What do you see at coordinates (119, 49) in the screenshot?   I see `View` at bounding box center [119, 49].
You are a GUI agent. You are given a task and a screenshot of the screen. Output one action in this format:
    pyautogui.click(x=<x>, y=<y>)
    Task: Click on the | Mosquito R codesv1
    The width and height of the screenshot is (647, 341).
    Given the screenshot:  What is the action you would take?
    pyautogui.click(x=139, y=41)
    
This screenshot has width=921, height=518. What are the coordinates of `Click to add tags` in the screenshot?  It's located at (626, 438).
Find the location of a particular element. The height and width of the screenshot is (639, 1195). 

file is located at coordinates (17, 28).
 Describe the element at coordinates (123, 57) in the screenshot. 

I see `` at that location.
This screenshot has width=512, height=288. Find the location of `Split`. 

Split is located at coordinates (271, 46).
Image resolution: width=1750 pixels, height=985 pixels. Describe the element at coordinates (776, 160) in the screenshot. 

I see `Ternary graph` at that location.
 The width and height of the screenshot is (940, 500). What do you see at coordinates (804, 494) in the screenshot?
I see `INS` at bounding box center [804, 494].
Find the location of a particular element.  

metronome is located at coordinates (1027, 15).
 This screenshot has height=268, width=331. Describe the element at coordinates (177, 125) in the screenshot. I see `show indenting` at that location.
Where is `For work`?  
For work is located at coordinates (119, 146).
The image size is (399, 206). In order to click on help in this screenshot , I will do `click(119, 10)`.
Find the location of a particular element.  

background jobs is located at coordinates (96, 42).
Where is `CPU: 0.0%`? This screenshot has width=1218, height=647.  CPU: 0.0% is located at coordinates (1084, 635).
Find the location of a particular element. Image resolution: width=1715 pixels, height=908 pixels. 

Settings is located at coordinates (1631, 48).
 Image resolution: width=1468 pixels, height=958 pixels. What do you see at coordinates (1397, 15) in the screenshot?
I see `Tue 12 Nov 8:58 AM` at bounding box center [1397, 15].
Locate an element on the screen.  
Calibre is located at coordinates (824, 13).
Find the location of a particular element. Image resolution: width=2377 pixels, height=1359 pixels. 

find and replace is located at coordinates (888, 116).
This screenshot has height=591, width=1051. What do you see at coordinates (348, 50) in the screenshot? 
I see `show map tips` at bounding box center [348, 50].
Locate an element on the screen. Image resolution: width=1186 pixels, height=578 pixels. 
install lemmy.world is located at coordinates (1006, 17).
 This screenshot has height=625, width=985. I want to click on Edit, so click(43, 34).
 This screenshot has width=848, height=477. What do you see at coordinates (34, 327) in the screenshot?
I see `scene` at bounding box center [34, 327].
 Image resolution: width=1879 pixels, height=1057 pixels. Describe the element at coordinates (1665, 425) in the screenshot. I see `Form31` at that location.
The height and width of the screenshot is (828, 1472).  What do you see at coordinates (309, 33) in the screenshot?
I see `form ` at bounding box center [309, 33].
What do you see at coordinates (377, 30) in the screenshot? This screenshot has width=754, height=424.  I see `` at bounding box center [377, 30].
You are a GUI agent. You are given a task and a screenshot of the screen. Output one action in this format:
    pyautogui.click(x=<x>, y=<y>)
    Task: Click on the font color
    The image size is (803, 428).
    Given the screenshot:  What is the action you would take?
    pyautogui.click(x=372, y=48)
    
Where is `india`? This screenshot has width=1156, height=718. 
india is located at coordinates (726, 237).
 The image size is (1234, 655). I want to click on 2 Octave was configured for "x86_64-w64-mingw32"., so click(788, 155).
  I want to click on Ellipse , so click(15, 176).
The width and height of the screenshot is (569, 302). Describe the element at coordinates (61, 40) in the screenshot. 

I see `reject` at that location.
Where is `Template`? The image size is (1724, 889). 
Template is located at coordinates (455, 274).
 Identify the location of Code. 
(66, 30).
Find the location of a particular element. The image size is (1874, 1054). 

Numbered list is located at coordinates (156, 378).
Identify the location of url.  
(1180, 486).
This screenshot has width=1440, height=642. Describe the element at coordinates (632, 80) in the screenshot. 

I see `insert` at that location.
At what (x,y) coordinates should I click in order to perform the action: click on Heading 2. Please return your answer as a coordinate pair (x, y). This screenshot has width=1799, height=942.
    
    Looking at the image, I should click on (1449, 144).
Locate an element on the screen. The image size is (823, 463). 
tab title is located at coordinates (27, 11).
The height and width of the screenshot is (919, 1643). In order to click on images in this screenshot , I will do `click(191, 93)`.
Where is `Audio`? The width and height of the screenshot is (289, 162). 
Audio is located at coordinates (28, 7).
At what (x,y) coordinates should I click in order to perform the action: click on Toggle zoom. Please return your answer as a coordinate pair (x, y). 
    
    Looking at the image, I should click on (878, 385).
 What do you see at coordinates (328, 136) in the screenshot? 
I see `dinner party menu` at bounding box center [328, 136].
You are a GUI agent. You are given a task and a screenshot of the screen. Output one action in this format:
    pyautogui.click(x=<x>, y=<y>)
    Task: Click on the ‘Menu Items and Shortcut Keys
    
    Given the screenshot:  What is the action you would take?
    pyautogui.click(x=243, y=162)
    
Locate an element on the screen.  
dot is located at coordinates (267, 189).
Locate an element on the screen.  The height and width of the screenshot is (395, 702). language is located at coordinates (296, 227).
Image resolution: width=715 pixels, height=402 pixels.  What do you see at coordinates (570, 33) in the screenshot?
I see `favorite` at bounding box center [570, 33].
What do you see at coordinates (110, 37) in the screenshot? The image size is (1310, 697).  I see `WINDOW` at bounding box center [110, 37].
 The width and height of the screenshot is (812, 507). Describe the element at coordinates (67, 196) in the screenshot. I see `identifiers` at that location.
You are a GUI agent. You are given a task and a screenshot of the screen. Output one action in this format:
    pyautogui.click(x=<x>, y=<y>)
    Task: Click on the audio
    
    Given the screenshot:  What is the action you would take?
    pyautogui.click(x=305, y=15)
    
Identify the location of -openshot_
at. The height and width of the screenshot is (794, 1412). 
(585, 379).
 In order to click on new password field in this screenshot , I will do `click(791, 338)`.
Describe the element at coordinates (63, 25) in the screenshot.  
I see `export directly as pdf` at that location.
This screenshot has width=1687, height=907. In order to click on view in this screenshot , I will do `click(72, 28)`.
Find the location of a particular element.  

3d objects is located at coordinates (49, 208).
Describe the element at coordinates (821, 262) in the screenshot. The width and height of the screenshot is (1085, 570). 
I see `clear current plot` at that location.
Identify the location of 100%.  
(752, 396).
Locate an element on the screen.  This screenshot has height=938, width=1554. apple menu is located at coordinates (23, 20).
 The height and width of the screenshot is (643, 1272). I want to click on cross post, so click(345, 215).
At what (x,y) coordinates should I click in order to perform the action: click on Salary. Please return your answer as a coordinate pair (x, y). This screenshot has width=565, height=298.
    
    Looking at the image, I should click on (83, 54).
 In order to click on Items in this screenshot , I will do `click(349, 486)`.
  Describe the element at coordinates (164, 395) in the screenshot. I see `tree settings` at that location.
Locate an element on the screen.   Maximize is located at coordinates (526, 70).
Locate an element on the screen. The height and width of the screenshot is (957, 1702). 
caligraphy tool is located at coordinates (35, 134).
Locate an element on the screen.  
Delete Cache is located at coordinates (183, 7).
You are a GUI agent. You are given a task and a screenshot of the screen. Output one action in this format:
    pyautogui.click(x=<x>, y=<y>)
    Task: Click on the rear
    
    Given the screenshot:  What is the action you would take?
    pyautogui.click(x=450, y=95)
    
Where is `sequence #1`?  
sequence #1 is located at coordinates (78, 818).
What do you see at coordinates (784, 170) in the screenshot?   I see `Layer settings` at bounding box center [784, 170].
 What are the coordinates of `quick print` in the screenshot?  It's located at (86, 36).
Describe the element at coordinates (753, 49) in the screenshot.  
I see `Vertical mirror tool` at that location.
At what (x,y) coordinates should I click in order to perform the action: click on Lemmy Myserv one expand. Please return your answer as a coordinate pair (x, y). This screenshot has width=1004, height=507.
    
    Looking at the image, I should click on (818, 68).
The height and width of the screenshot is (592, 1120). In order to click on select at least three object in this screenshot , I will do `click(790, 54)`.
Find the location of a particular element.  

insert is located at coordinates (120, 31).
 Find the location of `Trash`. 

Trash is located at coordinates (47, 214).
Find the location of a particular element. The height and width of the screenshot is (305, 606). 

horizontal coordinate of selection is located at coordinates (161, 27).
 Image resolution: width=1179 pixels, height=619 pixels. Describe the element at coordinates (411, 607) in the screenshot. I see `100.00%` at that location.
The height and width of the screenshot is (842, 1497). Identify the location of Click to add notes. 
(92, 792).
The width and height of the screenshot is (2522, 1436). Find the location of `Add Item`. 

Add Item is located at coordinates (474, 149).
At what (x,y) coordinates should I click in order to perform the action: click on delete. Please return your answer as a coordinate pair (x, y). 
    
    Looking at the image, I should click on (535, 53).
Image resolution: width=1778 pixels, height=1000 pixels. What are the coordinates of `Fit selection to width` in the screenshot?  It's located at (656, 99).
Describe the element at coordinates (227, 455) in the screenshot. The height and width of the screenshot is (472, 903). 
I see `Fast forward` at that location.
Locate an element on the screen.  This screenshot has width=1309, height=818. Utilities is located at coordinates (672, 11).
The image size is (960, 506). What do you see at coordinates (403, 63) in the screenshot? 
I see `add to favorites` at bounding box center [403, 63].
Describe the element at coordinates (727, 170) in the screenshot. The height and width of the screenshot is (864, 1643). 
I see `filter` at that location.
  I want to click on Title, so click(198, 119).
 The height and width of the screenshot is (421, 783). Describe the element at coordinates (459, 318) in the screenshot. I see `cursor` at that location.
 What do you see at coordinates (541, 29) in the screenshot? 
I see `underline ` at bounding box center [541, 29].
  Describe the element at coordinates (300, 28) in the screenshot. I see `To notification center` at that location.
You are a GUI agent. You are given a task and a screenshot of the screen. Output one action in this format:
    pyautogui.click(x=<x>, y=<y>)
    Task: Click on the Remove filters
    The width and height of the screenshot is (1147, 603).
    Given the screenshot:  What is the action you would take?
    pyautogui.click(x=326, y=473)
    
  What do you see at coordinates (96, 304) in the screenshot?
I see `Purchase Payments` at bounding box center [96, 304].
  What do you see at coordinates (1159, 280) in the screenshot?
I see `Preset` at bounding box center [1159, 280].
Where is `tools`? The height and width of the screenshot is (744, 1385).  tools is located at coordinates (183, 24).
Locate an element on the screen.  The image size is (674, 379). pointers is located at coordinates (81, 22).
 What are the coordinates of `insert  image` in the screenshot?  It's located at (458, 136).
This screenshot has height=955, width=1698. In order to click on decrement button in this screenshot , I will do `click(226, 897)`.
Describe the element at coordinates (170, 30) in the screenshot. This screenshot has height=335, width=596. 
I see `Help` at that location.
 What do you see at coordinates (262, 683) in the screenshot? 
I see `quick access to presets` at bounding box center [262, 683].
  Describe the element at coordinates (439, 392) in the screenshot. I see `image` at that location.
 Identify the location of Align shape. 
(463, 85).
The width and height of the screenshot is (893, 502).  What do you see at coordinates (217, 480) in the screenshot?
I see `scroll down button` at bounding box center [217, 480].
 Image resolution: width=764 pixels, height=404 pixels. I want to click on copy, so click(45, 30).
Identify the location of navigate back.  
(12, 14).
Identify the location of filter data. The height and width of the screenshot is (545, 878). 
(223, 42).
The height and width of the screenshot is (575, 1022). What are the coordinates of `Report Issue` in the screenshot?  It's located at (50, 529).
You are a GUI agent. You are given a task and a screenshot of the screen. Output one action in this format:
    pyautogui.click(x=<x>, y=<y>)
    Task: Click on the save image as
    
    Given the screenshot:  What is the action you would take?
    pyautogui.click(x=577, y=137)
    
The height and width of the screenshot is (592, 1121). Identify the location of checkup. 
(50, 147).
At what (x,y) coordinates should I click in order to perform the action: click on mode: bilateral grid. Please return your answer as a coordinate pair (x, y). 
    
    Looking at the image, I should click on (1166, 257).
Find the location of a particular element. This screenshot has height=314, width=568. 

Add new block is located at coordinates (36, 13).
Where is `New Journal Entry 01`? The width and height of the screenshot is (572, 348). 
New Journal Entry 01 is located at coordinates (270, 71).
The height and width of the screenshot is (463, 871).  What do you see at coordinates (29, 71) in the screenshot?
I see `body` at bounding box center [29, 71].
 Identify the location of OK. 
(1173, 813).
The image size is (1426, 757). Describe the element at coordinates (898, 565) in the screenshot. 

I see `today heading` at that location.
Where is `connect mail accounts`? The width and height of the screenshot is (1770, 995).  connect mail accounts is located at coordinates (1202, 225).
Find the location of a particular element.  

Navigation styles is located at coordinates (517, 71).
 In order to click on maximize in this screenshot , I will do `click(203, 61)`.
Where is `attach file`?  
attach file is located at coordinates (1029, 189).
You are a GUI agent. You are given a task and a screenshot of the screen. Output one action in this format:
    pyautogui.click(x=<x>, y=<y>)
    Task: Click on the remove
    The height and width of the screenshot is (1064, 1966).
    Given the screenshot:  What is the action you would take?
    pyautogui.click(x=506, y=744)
──────────────────────────────
### Exercise requirements
Give the records starting at the line that contains "Find the location of a particular element. This" and ending at the line that contains "Add new block" as a two-column CSV with the header input,output. Write one row per record, putting each value in its own double-quoted field and replacing any line breaks with spaces.

### Result
input,output
"Find the location of a particular element. This screenshot has height=314, width=568.","Add new block is located at coordinates (36, 13)."